Stored dataset items:

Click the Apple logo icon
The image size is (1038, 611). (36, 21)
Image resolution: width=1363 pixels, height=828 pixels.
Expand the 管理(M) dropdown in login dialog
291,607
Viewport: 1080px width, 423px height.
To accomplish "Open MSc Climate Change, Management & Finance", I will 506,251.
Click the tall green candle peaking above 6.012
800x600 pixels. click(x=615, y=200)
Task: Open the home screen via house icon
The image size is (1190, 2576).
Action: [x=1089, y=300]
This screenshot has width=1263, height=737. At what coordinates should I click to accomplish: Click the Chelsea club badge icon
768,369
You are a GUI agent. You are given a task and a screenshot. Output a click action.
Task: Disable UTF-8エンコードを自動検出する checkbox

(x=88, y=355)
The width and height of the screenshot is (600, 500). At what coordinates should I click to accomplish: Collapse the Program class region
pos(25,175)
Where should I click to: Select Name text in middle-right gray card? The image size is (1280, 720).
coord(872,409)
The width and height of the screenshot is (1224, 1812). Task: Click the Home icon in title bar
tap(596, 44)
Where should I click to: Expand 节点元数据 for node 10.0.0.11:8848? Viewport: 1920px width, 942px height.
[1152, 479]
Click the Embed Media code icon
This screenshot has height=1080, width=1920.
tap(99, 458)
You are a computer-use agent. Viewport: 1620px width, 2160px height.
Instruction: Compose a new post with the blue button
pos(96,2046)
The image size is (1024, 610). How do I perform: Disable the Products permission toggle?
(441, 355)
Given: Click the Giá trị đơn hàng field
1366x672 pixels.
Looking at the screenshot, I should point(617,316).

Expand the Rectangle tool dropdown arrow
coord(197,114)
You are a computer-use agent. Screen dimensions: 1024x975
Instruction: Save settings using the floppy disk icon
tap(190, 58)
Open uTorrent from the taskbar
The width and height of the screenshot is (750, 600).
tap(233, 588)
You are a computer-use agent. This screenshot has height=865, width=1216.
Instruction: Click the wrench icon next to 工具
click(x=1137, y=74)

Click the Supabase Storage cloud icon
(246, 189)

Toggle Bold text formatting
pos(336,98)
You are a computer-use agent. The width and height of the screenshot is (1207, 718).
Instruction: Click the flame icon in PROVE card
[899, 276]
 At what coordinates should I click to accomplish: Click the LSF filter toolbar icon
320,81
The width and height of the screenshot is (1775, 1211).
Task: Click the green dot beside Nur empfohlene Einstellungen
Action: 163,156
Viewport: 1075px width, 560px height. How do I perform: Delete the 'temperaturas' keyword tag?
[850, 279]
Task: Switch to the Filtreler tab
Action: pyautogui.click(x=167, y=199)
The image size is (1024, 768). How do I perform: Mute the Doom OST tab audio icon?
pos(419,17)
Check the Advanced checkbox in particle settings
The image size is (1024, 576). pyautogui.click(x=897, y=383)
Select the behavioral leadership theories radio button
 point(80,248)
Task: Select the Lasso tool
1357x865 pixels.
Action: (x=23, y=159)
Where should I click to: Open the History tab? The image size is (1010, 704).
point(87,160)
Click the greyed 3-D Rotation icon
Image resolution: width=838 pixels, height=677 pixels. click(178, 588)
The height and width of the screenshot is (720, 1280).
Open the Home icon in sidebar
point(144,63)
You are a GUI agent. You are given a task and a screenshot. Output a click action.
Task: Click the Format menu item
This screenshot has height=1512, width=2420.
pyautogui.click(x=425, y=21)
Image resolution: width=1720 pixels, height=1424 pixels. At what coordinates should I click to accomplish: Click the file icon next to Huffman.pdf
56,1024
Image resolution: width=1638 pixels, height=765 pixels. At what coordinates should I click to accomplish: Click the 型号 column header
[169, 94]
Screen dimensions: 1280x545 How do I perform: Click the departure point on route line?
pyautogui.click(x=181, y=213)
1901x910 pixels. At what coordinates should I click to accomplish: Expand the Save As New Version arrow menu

• Try it:
Find every line in the records that has the string "computer", then state how many there are and nothing else.

• Task output:
4